Keeping the Tracks on Track
Loram designs, builds and operates a fleet of specialized, multi-million dollar machines that remediate the rail bed as they move along the rails. While a railway’s safety is the main concern, the biggest issue for railroads moving tons of products thousands of miles per day is cost. Worn rails can develop bumps, dips and corrugations that reduce a locomotive’s fuel economy, cause derailments and even damage the products being transported as they’re jiggled and vibrated along the way.
Railway companies hire Loram to service fatigued metal by using grinding stones on the steel rails as it moves along the track. A Loram rail grinder, which is one of its more complex and sophisticated machines, can move up to 35 mph, pulling cars loaded with equipment. Stretching from 100- to 600-feet long, a rail grinder typically weighs about 182,000 pounds. Transporting one via cargo ship to an overseas client can pose major logistical challenges.
As long as there have been railroads, the rails have needed maintaining and companies like Loram, which has been around since 1954, have been doing the job. Because of the specialized work and sprawling distances involved, railroads typically contract out railway maintenance rather than keep their own equipment.
When a Behemoth Breaks Down
A railroad hiring one of Loram’s massive machines (and its crew) generally gives the company a time frame and location they want serviced. Scheduling is precise and arranged weeks or months in advance. Loram’s machines move across the country on the rails from track to track to get from one job to another. Time is always the enemy for maintenance work, since every minute a railway is being serviced is a minute it can’t be used to transport products and people.
Invariably, sometimes a Loram machine breaks down, and that’s when Dougherty gets a call. A 26-year veteran in railway maintenance, Dougherty has worked around the globe throughout Asia and Australia, checking wiring and fixing relays in everything from freezing sleet mountainsides to blazing hot deserts. “You often face some extreme conditions and remote locations. We try to solve problems remotely over the phone, but if that doesn’t work, it’s time to be on the way to help.”
A company app on Dougherty’s phone detects where the machine is and he is able to link it to a map program to get turn-by-turn directions. This is crucial, since the machine and its crew are on a critical clock being watched by the railroad.
Tools of the Rail-Grinding Trade
Dougherty’s go-to tool pack includes a variety of wrenches, ratchets and screwdrivers, as well as a trusty amp and volt meter and cable-tracing tools. The machines generally carry an abundance of spare parts, although Dougherty packs some extra wiring and electronic parts in his truck just to make sure there’s no delay when he arrives.
You can never truly predict where you will end up next. It could be 20 or 2,000 miles down the road. — Don Dougherty, Loram technician
While there are on-board technicians and crews that manage and maintain Loram’s massive machines, Dougherty gets called in to handle electrical repairs and track down electronic faults. Using programmable logic controllers on the machines, he can quickly spot bad relays or faulty wiring to isolate a problem.

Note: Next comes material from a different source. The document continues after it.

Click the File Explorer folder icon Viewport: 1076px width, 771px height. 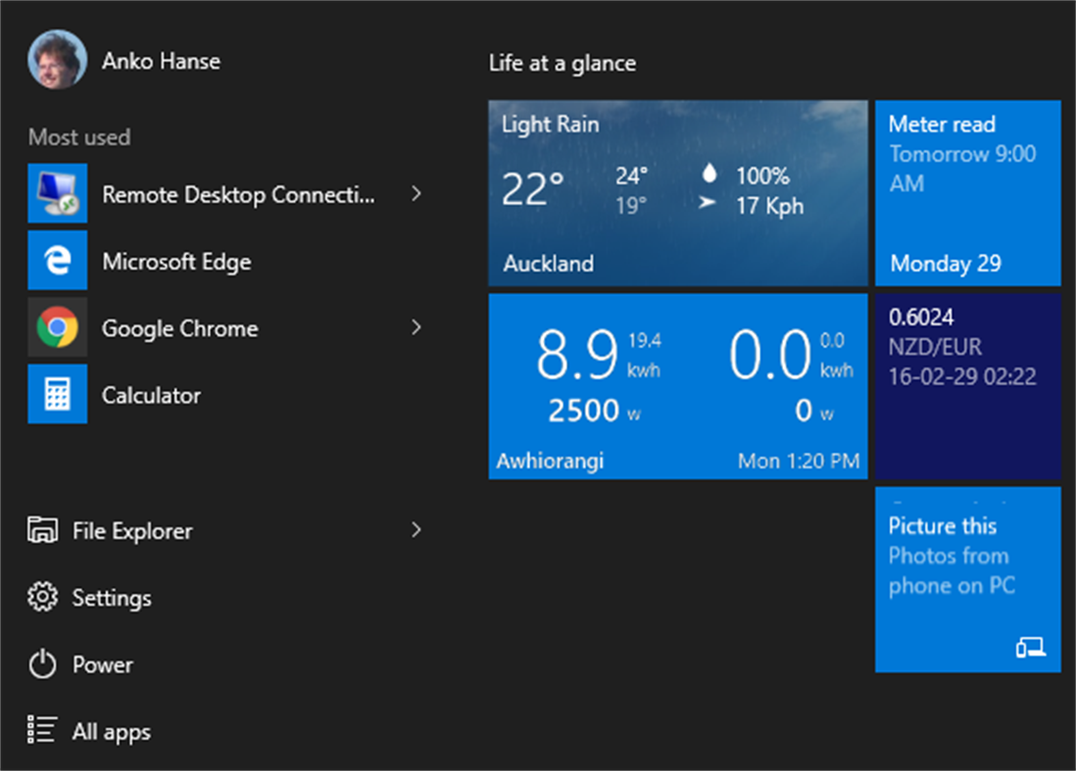(x=43, y=530)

Most technicians in this field have some background in electronics or electrical education, but primarily they learn their trade on the job. New techs are often hired to do basic maintenance on the machines and, in the process, get to know all the intricacies of the systems.
The Perks of Repairing the Rails
Annual pay for technicians is generally based on experience, ranging from mid-five figures up to $200,000 or more. “But there are some intangible benefits as well, especially for those who love the outdoors,” notes Dougherty. “You can never truly predict where you will end up next. It could be 20 or 2,000 miles down the road. That might mean a long plane flight or an even longer drive.
“Out here you get to see things most people don’t. You are often far removed from the main roads and highways. Many of the guys who work on our machines have taken up photography as a hobby. They send back some awesome pictures of the scenery and wildlife. Working out here has its own unique set of rewards.”